QUOTED PASSAGE START
MDMA, also known as 3,4-methylenedioxymethamphetamine or Molly, is a psychoactive compound that constitutes the main chemical ingredient in the recreational drug, ecstasy. Quite a number of studies have shown that MDMA can be used for the treatment and management of PTSD (post-traumatic stress disorder).

Back in the 1900s, MDMA was used to help manage bleeding. Several decades later, in the mid-1970s, some psychiatrists started using it to manage PTSD.

The science behind the use of MDMA in treating individuals with PTSD is based on one of the key symptoms of the disorder, which is escaping and avoiding emotions because of anxiety and re-trauma. MDMA, commonly referred to as “entactogen” or “empathogen” tends to enhance the feelings of trust and sympathy, and makes an individual aware of their emotions.

MDMA as a therapeutic agent

An important aspect as to why MDMA demonstrates effectiveness in the treatment and management of PTSD in a medical setting is its ability to help patients be more open during controlled psychotherapy sessions.

MDMA seems to decrease the anxiety that’s connected to remembering traumatic encounters. The upsetting memories get perceived as less upsetting thus allowing the patient and therapist to have a constructive therapeutic session without getting the patient negatively affected because of stress.

The incorporation of MDMA to psychotherapy has been found to be quite helpful. It allows care providers/ therapists to maintain willing patients in a positive state of emotional security whereby they can, for the very first time, recall their traumatic encounters without getting overcome by the strong negative emotions that normally accompany most traumatizing memories.

MDMA mainly works by stimulating the secretion of a particular brain cell chemical known as serotonin. This brain chemical helps to regulate sleep, moods, appetite, sexual drive, and even body temperature. Once ingested, MDMA causes the secretion of huge quantities of serotonin that considerably enhances feelings of joy, confidence, and an individual’s general mood.
QUOTED PASSAGE END
LIST OF TASKS:
(1) According to the text on MDMA and PTSD, what does serotonin help regulate? List every item named.
(2) Carry on the text on MDMA and PTSD, starting after its final sentence.
EXTRACTED MATERIAL START
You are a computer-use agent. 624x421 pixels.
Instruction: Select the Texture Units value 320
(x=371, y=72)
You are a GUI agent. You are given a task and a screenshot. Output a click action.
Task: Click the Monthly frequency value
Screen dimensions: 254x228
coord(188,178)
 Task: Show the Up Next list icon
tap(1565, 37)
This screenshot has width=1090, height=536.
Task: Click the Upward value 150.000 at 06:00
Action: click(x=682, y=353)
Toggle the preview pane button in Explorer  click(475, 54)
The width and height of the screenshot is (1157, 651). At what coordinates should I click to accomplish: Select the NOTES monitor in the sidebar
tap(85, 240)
EXTRACTED MATERIAL END
TASK-BY-TASK RESULTS:
(1) Sleep, moods, appetite, sexual drive, and body temperature.

(2)
When utilized in controlled settings, Molly has little or no side effects. Long term issues are very rare and thorough clinical trials haven’t found any long term neuro-cognitive discrepancies in the participants.

The Brain on MDMA

MDMA or Molly causes a significant increase in the amounts of various neurotransmitters located in the brain, the leading one being serotonin. Serotonin contributes to an individual’s feelings of happiness and well-being as mentioned before.

MDMA also enhances the levels of other hormones including prolactin and oxytocin. Oxytocin, also called “the love hormone” enhances “affiliate” behavior. And high oxytocin levels makes individuals more inclined to connect with others.

The hormone, prolactin, results in a “post-orgasmic” state in individuals. It makes individuals more relaxed and enhances their feelings of satisfaction.

MDMA appears to put PTSD patients in an optimum arousal zone. Note that when an individual is hyper-aroused and also flooded with emotions and anxiety, therapy is not normally effective. MDMA, however, gives PTSD patients quite a lot of hours in the optimum arousal zone. It is at this ideal zone that therapeutic healing occurs.

In addition, MDMA has also been found to reduce activity in the brain’s amygdala, a part of the brain connected with fear. According to various research studies, individuals suffering from PTSD have been found to have increased levels of activity in the amygdala.


These two drug substances are commonly confused for each other. MDA aka Sally and MDMA aka Molly, though very alike, still have quite notable disparities in their effects.

MDMA’s effects are more empathogenic, whereas MDA’s are largely psychedelic. MDA delivers hallucinations alongside visual distortions. MDMA, on the other hand, is slightly toned down. However, it delivers powerful empathogenic feelings of more empathy, heightened sensual pleasure, and social openness.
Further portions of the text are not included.